**WHAT IS BEING ASKED:** Rewrite the records from the line with "Task: Click the 封面 cover button" up to and including the line with "click(x=1398, y=175)", changing "panel" to "section" and keeping everything else the same. Omit the pictures from your answer.

-- start --

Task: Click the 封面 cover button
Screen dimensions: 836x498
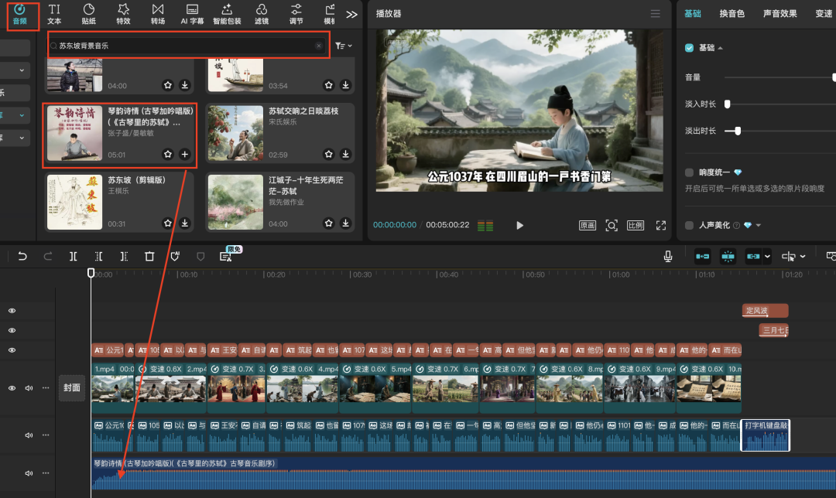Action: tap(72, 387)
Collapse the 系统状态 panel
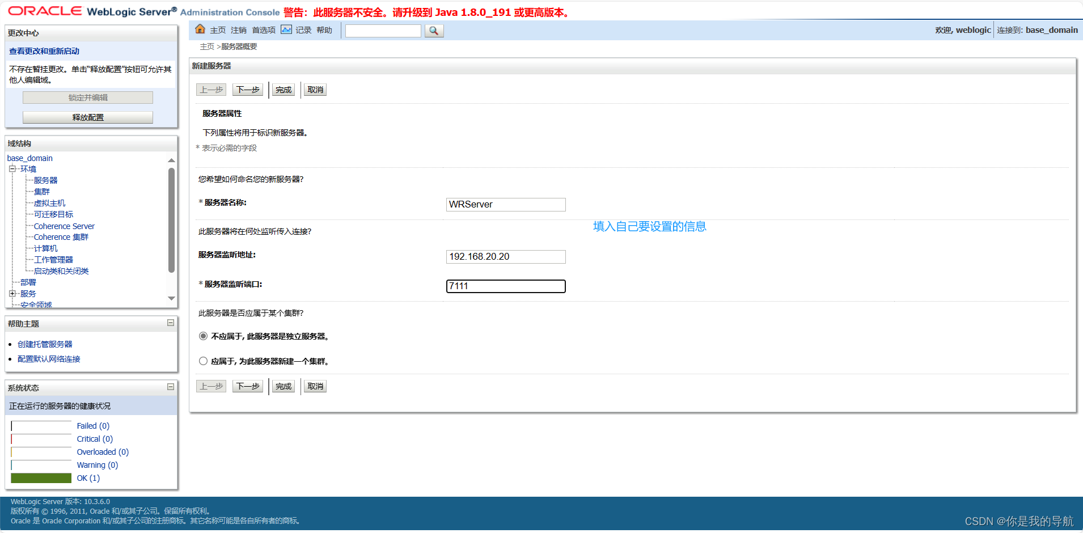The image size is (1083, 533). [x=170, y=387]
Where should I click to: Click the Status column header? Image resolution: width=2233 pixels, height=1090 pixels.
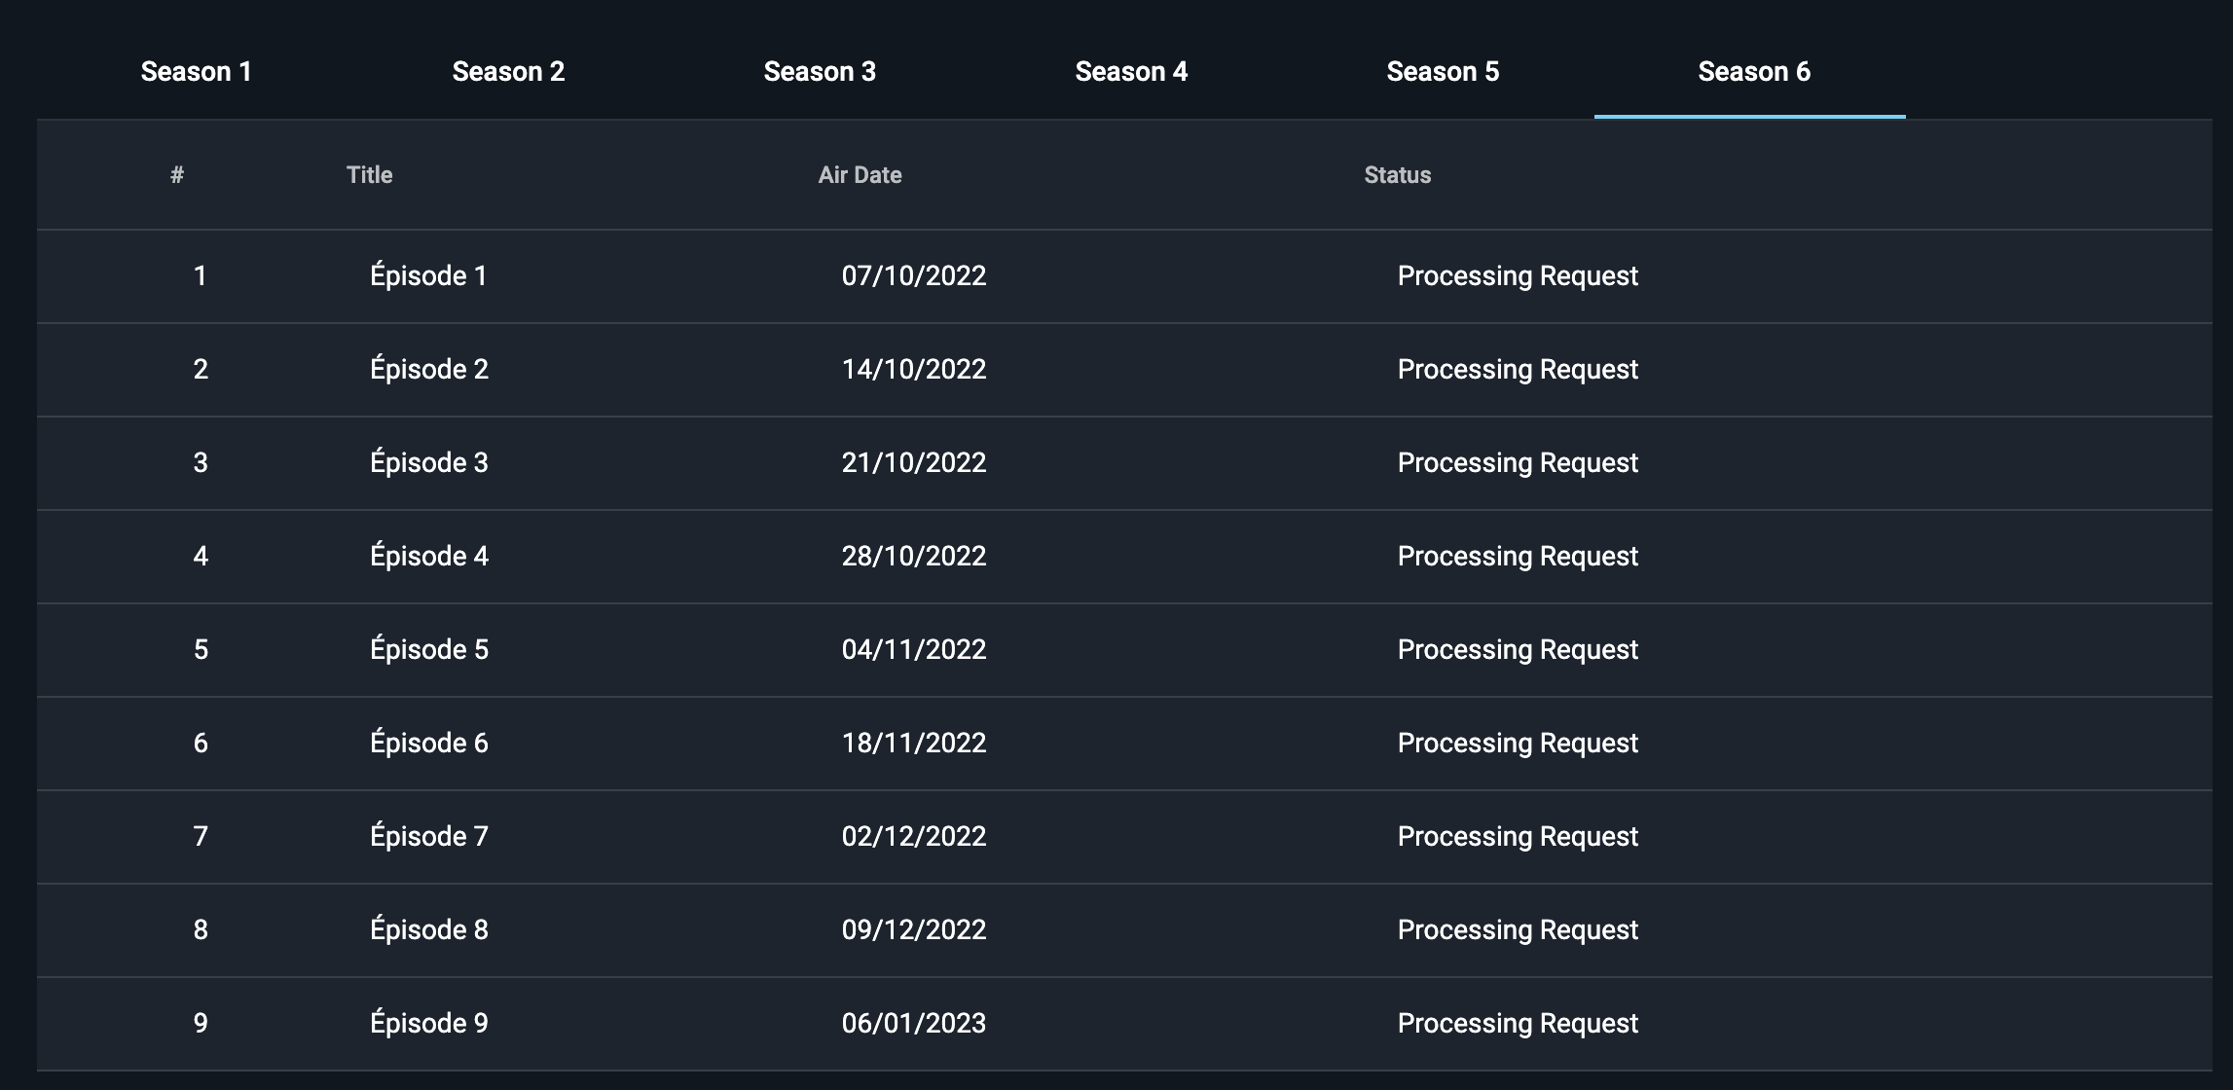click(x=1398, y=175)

-- end --
-- start --

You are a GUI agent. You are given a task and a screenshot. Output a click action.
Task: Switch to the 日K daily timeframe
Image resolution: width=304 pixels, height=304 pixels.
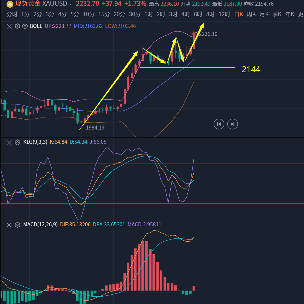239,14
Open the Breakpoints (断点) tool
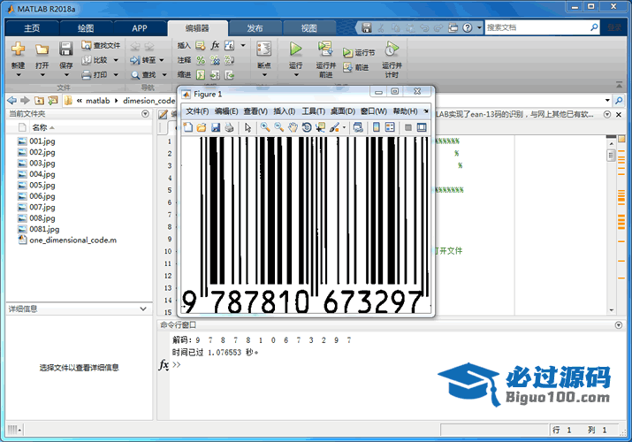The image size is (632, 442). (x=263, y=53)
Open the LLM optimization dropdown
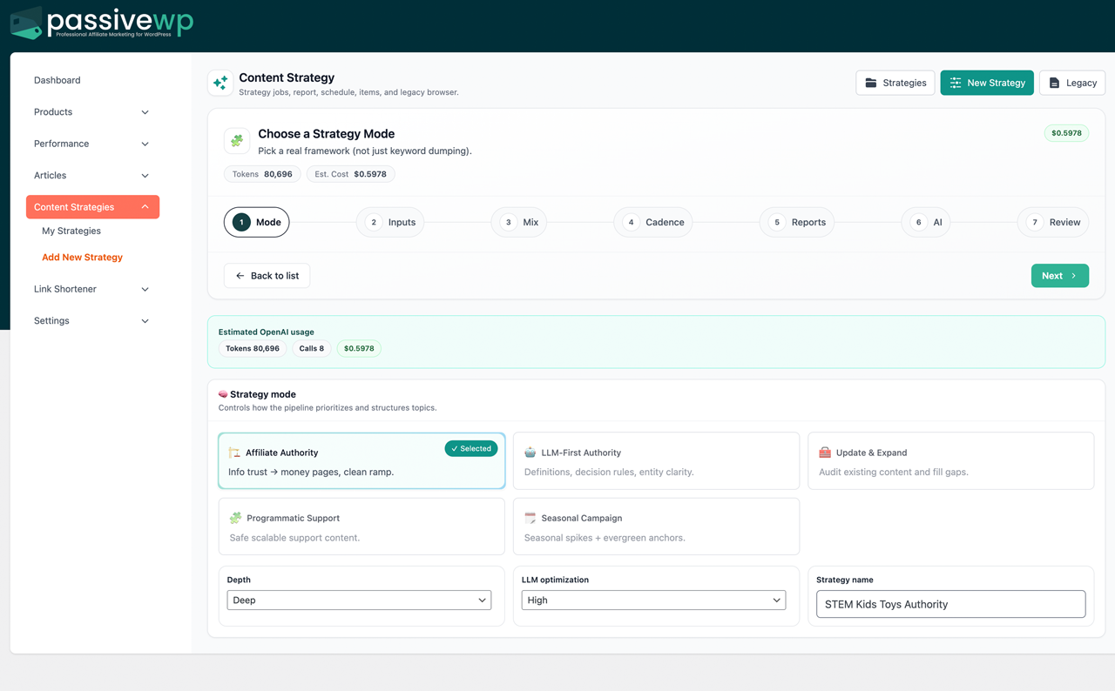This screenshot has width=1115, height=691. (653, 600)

-- end --
-- start --

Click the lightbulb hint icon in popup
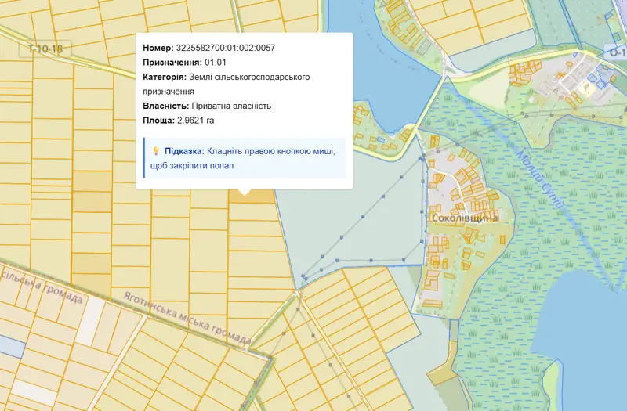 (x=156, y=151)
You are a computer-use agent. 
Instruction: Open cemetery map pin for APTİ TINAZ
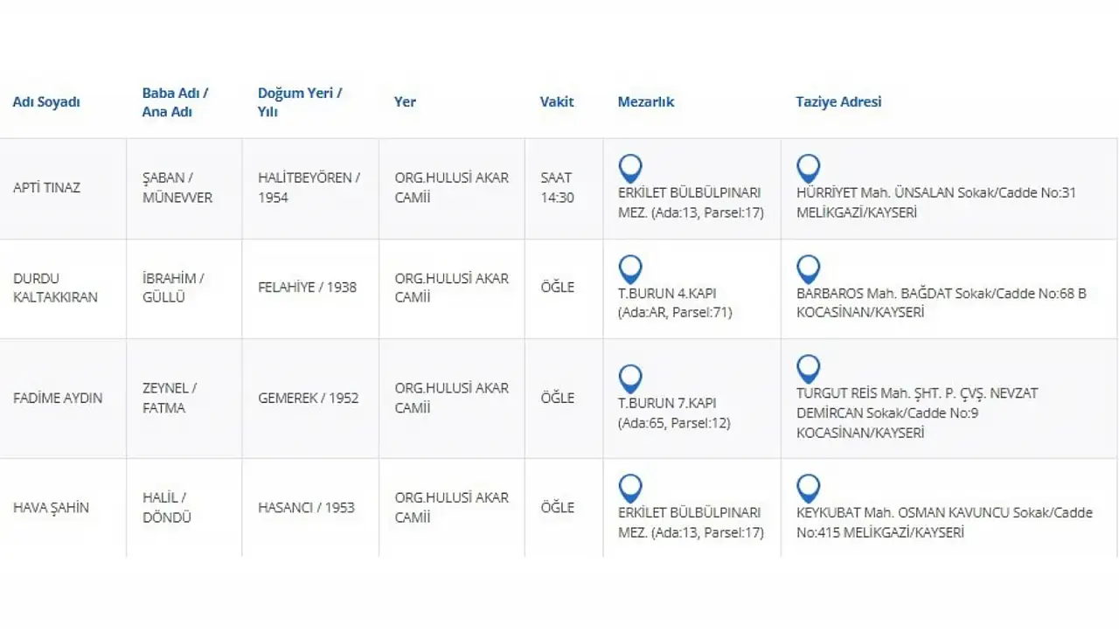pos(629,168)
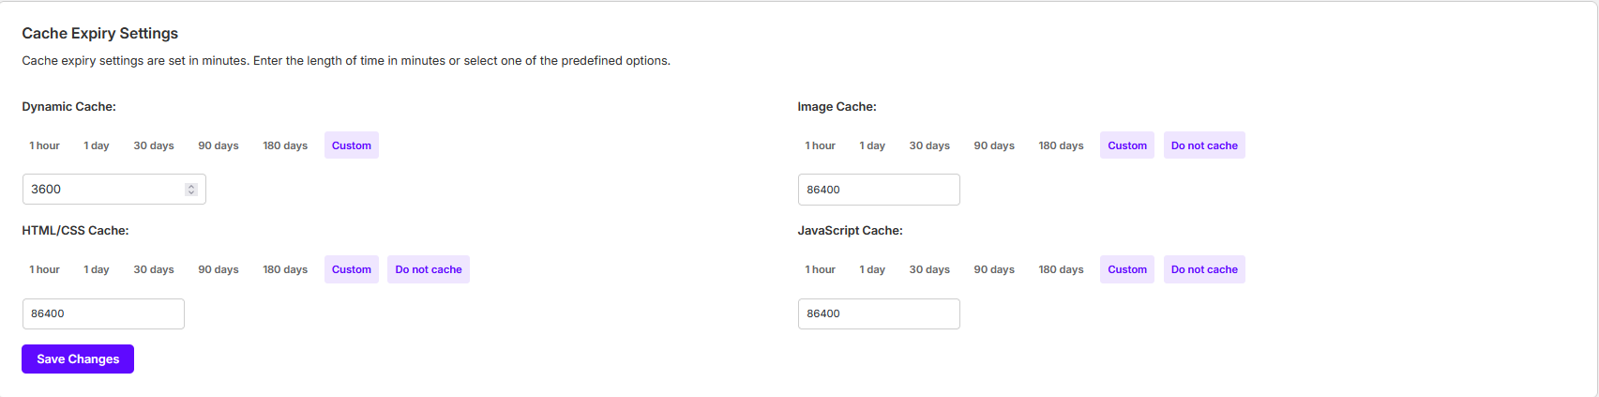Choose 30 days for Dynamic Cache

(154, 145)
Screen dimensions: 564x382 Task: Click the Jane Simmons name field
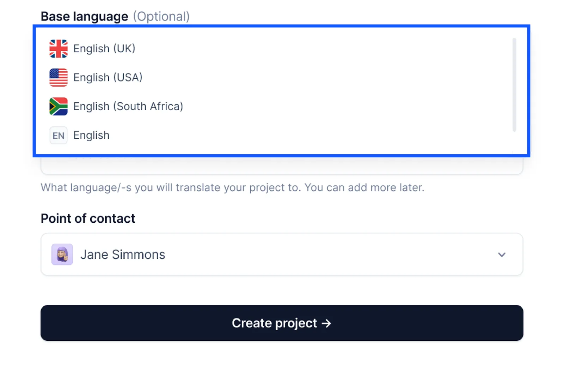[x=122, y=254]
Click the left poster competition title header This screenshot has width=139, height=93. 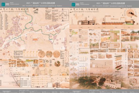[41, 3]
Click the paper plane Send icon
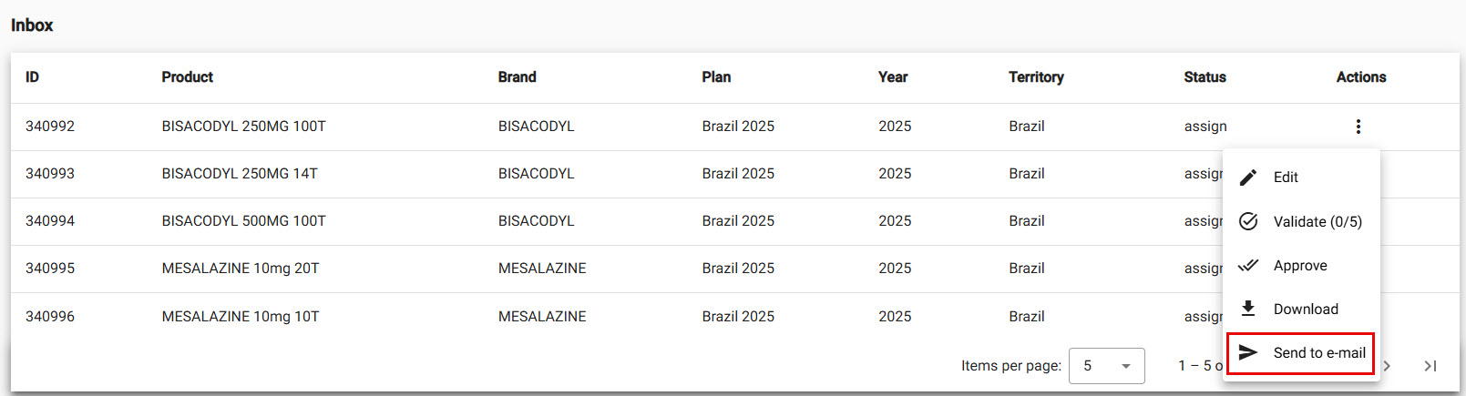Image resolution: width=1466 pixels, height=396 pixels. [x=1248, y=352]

-- end --

**ANSWER TO THIS PROBLEM:**
Task: Click the 封面 cover button
Screen dimensions: 836x498
Action: tap(72, 387)
Collapse the 系统状态 section
The image size is (1083, 533). [x=170, y=387]
Where should I click to: Click the Status column header? Image resolution: width=2233 pixels, height=1090 pixels.
click(x=1398, y=175)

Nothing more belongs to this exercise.